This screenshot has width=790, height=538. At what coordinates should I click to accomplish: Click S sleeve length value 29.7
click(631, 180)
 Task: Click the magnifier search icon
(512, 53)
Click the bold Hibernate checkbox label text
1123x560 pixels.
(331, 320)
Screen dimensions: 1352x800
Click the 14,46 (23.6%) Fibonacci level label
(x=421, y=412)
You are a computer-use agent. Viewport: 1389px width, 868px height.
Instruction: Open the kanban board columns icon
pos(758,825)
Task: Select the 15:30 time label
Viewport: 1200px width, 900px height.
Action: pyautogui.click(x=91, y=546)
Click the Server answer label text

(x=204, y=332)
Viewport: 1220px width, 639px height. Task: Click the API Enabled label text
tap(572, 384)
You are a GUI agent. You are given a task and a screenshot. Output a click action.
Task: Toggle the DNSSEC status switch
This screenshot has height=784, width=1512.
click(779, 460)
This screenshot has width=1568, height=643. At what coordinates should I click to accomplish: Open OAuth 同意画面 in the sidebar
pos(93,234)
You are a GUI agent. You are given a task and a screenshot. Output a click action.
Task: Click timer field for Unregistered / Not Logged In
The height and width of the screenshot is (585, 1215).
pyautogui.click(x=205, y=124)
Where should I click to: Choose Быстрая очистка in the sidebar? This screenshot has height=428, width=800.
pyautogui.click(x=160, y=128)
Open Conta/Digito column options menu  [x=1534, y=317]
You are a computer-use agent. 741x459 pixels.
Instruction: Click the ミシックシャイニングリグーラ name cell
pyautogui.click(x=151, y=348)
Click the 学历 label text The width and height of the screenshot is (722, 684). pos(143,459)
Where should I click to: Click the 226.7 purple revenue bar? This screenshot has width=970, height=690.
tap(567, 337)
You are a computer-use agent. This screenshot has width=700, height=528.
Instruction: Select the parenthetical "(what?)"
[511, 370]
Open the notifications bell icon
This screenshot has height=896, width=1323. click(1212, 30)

☆ ☆ ☆

- [EXERCISE BRIEF]: Could you reproduce everything from the line containing "Task: Click the magnifier search icon" down to the line containing "tap(567, 337)", keeping every line unchanged except that each click coordinate in the answers is increased by 96?

- [WORKED SOLUTION]:
 Task: Click the magnifier search icon
(608, 149)
Click the bold Hibernate checkbox label text
1123x560 pixels.
(427, 416)
Screen dimensions: 1352x800
Click the 14,46 (23.6%) Fibonacci level label
(x=517, y=508)
You are a computer-use agent. Viewport: 1389px width, 868px height.
Instruction: Open the kanban board columns icon
pos(854,921)
Task: Select the 15:30 time label
Viewport: 1200px width, 900px height.
Action: pyautogui.click(x=187, y=642)
Click the Server answer label text

(x=300, y=428)
Viewport: 1220px width, 639px height. Task: Click the API Enabled label text
tap(668, 480)
You are a GUI agent. You are given a task and a screenshot. Output a click action.
Task: Toggle the DNSSEC status switch
This screenshot has height=784, width=1512.
click(875, 556)
This screenshot has width=1568, height=643. At what coordinates should I click to accomplish: Open OAuth 同意画面 in the sidebar
pos(189,330)
You are a GUI agent. You are given a task and a screenshot. Output a click action.
Task: Click timer field for Unregistered / Not Logged In
The height and width of the screenshot is (585, 1215).
pyautogui.click(x=301, y=220)
Where should I click to: Choose Быстрая очистка in the sidebar? This screenshot has height=428, width=800.
pyautogui.click(x=256, y=224)
Open Conta/Digito column options menu  [x=1630, y=413]
You are a computer-use agent. 741x459 pixels.
Instruction: Click the ミシックシャイニングリグーラ name cell
pyautogui.click(x=247, y=444)
Click the 学历 label text The width and height of the screenshot is (722, 684). pos(239,555)
Where should I click to: Click the 226.7 purple revenue bar? This screenshot has width=970, height=690.
tap(663, 433)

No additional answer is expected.